## EXERCISE INSTRUCTIONS
A. Reproduce the passage of the blog post on joy between "Thirty years ago" and "with the situation.", inclusive.
B. Write a continuation of the blog post on joy, starting after its final sentence.

## EXCERPT

Blaise Pascal, Penseé 347: “Man is but a reed, the most feeble thing in nature; but he is a thinking reed. The entire universe need not arm itself to crush him. A vapor, a drop of water suffices to kill him. But, if the universe were to crush him, man would still be more noble than that which killed him, because he knows that he dies and the advantage which the universe has over him; the universe knows nothing of this. All our dignity consists, then, in thought. By it we must elevate ourselves, and not by space and time which we cannot fill. Let us endeavor, then, to think well; this is the principle of morality.”

Sunday, February 12, 2012

Start with Joy

Craig Bernthal

This weekend in Berkeley, I got four separate messages about joy from four separate sources. They came in, unannounced, from different directions, and appeared on my radar screen as a Mars Hill Audio Journal clip, a You Tube video from Word on Fire, a sermon from Fr. Bruno Gibson, O. P., at St. Mary Magdalene Church, and a talk with my son, Luke. When this happens, I get the sense that Someone is trying to tell me something. For readers with no interest in Catholic or Christian matters, I will put the least religious message at the top of the list. 

Lesson 1: Cheer Up, Dad

            My son, Luke, is in his third year of law school at Berkeley. I practiced law myself for five years and interned as a “Rule 9” deputy prosecutor in the state of Washington, but it’s been thirty years, now. It was pleasant to listen to him talk about things like suppression hearings and holding companies, and “piercing the corporate veil” and find that I remember enough to understand and ask non-stupid questions.

            Luke is also in the process of getting his fair share of beginner's knocks and young lawyer hazing as he starts to gain experience through internships which entrust him with real cases and put him into court. In the summer he was in Washington, D. C. with the Department of Justice, in the fall, he interned with the San Mateo County DA, and now he’s with the Contra Costa County DA.

You know the worm has turned when your son starts giving you better fatherly advice than you give him. While the two of us sat on the roof of the Triple Rock Brewery in Berkeley and drank beer, Luke made four points:

1.     Calm down and don’t take university politics home with you;
2.     Enjoy yourself;
3.     We’re not in the business of making people like us—we only care if the jury likes us.
4.     You can’t win’em all; you just have to do your best and walk away.

Thirty years ago I could have given myself this advice, but I’d forgotten it. It is a big mistake for anyone to think, however important our jobs are, that they are the most important parts of our lives. Pat the dog, stroke the cat, weed the garden, and if you think you are surrounded, watch Justified and see how Raylen Givens deals with the situation.

## SOURCE MATERIAL
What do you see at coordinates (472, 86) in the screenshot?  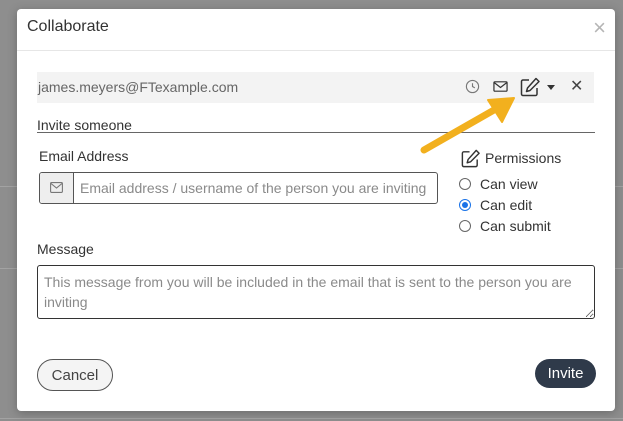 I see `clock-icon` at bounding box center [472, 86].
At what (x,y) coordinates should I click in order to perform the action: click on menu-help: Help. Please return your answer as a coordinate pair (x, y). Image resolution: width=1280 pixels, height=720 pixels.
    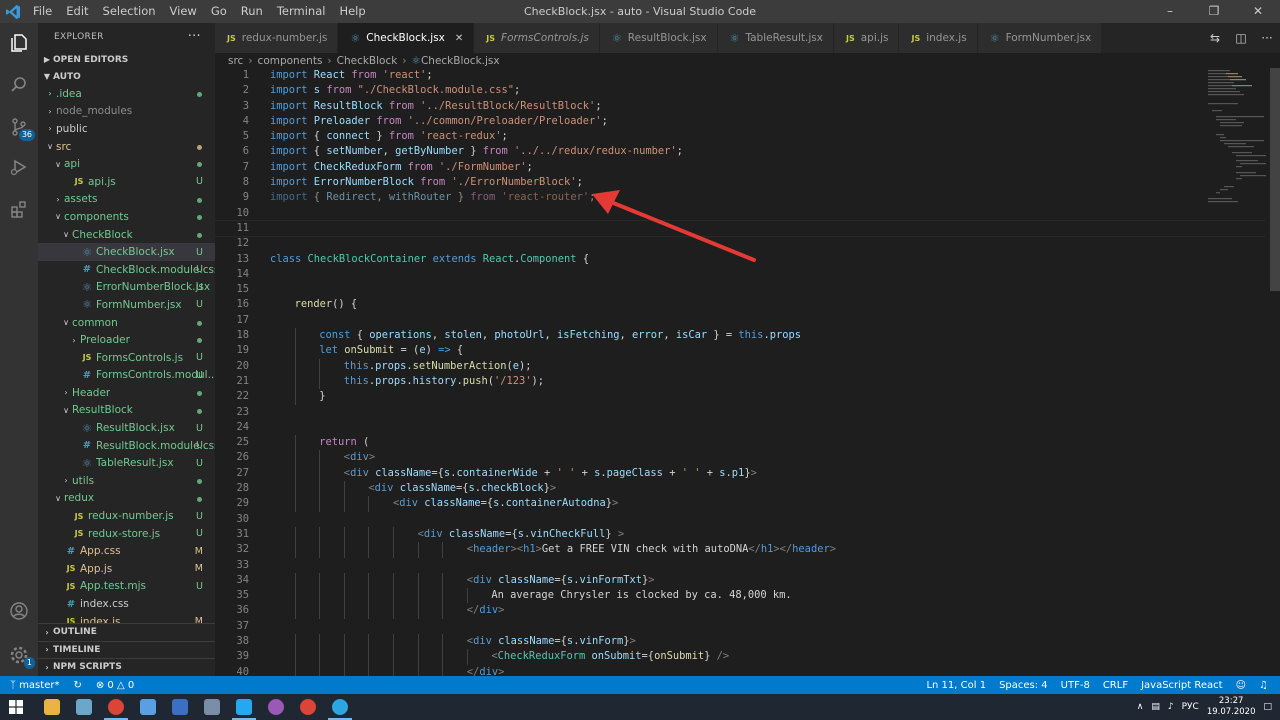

## OUTPUTS BY TASK
A.
Thirty years ago I could have given myself this advice, but I’d forgotten it. It is a big mistake for anyone to think, however important our jobs are, that they are the most important parts of our lives. Pat the dog, stroke the cat, weed the garden, and if you think you are surrounded, watch Justified and see how Raylen Givens deals with the situation.

B.
Two, we ought to be cheerful warriors, enjoying ourselves. Academic Senators and professors: there are very few battles that have the moral clarity of this one. We don’t have to second-guess ourselves on that score. In addition, there is very little anyone in the administration can do to retaliate; I know that this is a fear from talking to people, but colleagues, this is the only good reason the state gives us tenure. Its raison d’être is to give us the security to speak up in defiant ways when that is required. Finally, battling for the right thing is exhilarating. We are going into what will be the best, most significant fight of our careers. There is joy in this.

Three, teachers like to be liked. We like to be liked by colleagues, administrators, and students. Our mantra might be, “Be Nice.” This is a failing. We are not here to be liked by anyone, not even our students. We are here to teach effectively. Some of the most effective teachers I’ve had, in law school and in science, were not “nice,” but a lot more like Professor Kingsfield in The Paper Chase. It is uncomfortable to confront people. But it’s not that uncomfortable, and it gets easier with time. When people are hiding the truth or shading it, confrontation can be quite satisfying. Our opponents are not more formidable because they wear suits.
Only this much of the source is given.